Upaya memupuk karakter keberagaman sebagai wajah film Indonesia itu menurut Ifa terus berjalan, dilakukan oleh berbagai pihak. Salah satunya, Ifa sendiri terlibat dalam menyelenggarakan kompetisi film pendek yang difasilitasi pemerintah, yaitu Layar Indonesiana.

“Itu yang menurut saya itu juga kita upayakan di layar indonesiana. Kita ingin mendorong bukan hanya kualitas, tapi juga keberagaman. Kalau itu terefleksi nantinya, itu bukan pekerjaan mudah memang, ini bicara strategi kebudayaan,” tuturnya.

Layar Indonesiana

Layar Indonesiana adalah kompetisi produksi film pendek yang diselenggarakan oleh Direktorat Perfilman dan Media Ditjen Kebudayaan, Kemendikburistek, di mana Ifa terlibat sebagai kurator di dalamnya. Kompetisi ini telah bergulir sejak 2021 lalu dan akan segera memasuki penyelenggaraannya yang ke tiga kali.
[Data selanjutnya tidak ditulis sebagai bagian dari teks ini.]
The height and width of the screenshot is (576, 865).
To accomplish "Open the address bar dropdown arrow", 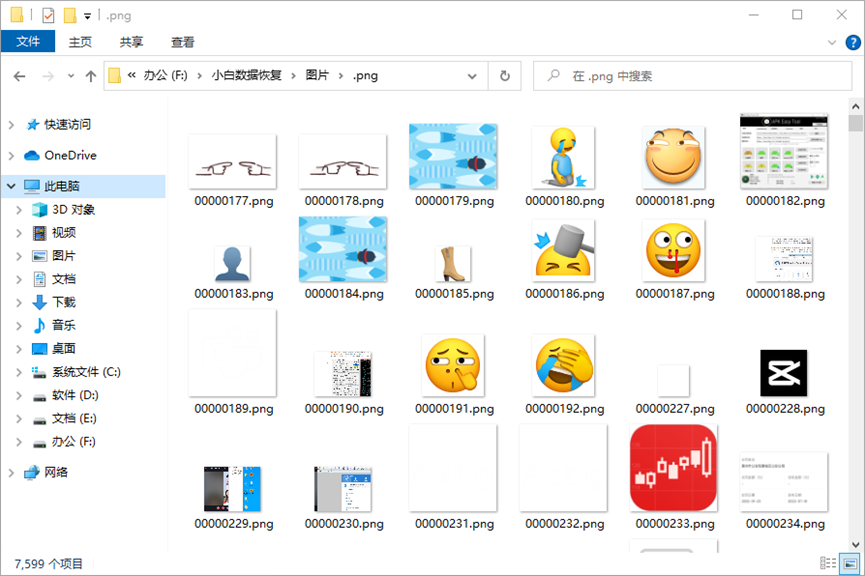I will point(471,75).
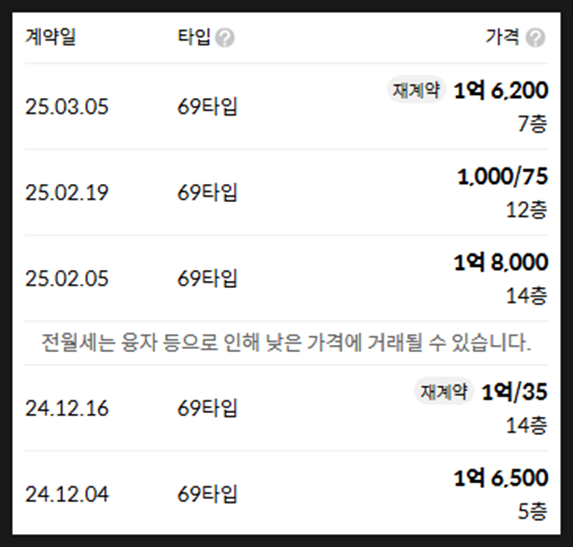Click the 재계약 badge on 1억 6,200
Screen dimensions: 573x547
(416, 90)
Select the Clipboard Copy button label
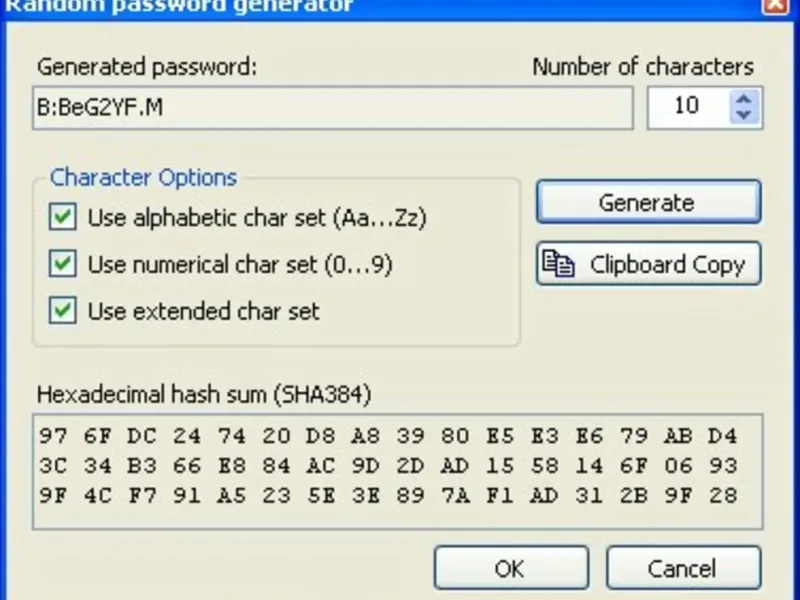This screenshot has height=600, width=800. [x=667, y=265]
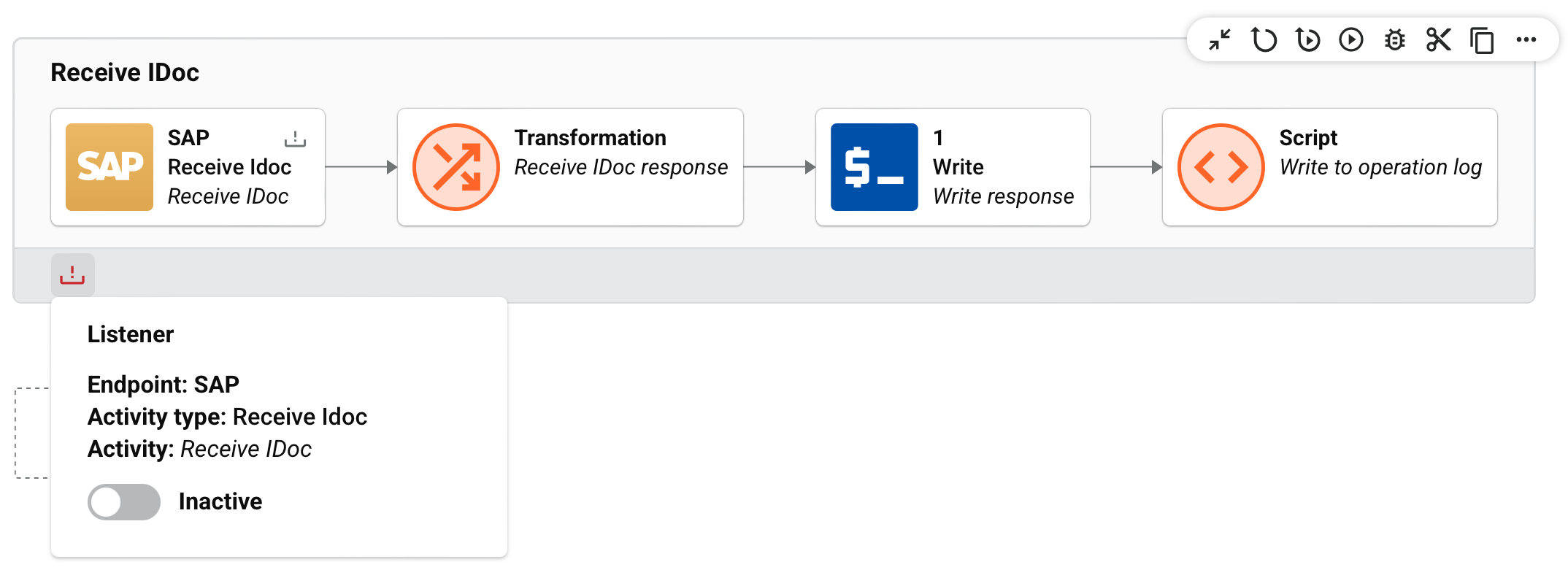Image resolution: width=1568 pixels, height=578 pixels.
Task: Click the collapse operation icon
Action: point(1220,39)
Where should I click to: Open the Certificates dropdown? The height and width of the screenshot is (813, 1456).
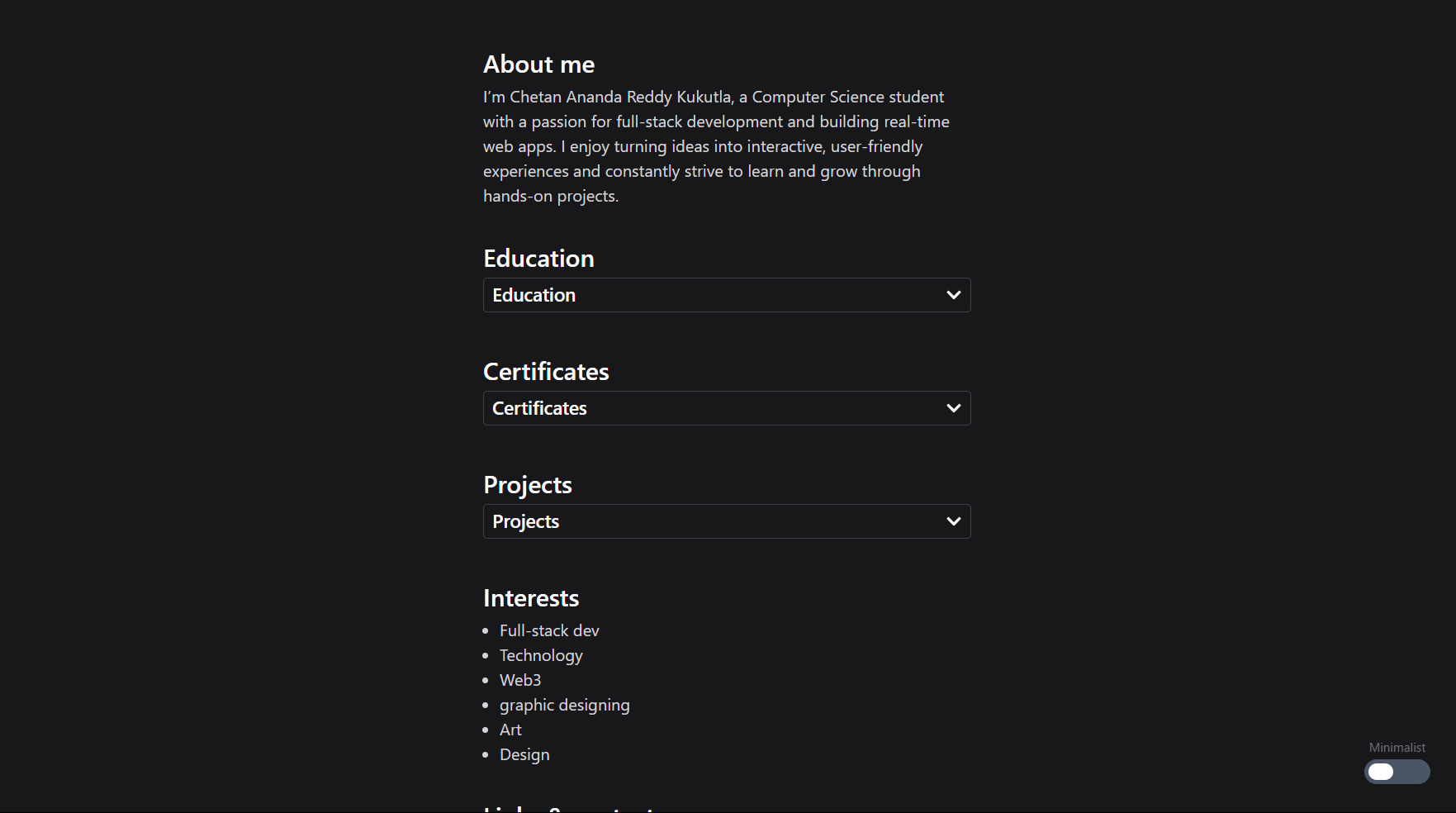point(726,408)
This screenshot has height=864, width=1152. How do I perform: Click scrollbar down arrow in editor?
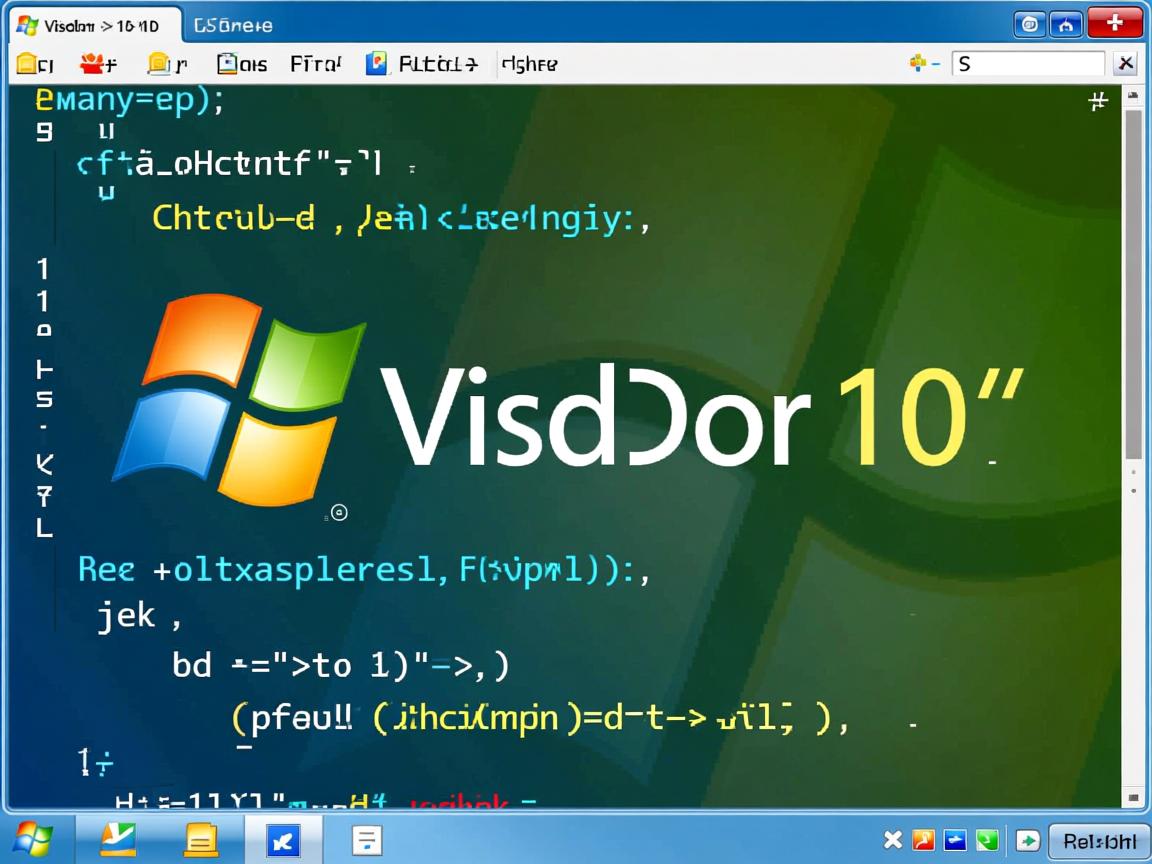point(1133,797)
Partner kurator Ifa, produser Rina Damayanti menguatkan perspektif Ifa sebelumnya, yang terkait dengan misi Layar Indonesiana. Menurut Rina, salah satu cara memupuk karakter keberagaman itu yaitu melalui ajang lomba yang mengakomodasi cerita-cerita yang beragam, berakar pada lokalitas yang beragam di seluruh wilayah Indonesia.

Itulah yang dilakukan melalui Layar Indonesiana, dengan menjaring ide-ide cerita terbaik dan paling segar dari berbagai konteks lokal Indonesia. Itulah yang difasilitasi oleh Kemendikbudristek dalam proses pengembangan, produksi hingga distribusi filmnya.

“Jadi dari proses di kompetisi ini, kita membuat mereka para sineas muda Indonesia ini, percaya diri, bahwa apa yang ada di sekitar kita, keberagaman lokal kita, itu kekuatan. Jadi kita mendorong mereka percaya diri, konten kita itu punya daya tawar di dunia,” tutur Rina.

“Kalau pun kita bersaing secara internasional, industri kita menguat, berakar dari keberagaman budaya kita, kekuatan yang kita miliki,” imbuhnya.

Tentang Layar Indonesiana, kompetisi ini akan bergulir bulan ini, diawali tahapan penjaringan peserta mulai 6 Maret hingga 1 Mei mendatang. Kompetisi yang terbuka untuk seluruh sineas muda Indonesia ini menjadi ruang kompetisi sekaligus pembinaan bagi sineas, lewat kelas-kelas kreatif yang turut hadir dalam rangkaiannya.

Kenapa sasarannya sineas muda? Karena kalangan inilah yang akan membentuk warna film Indonesia di masa mendatang.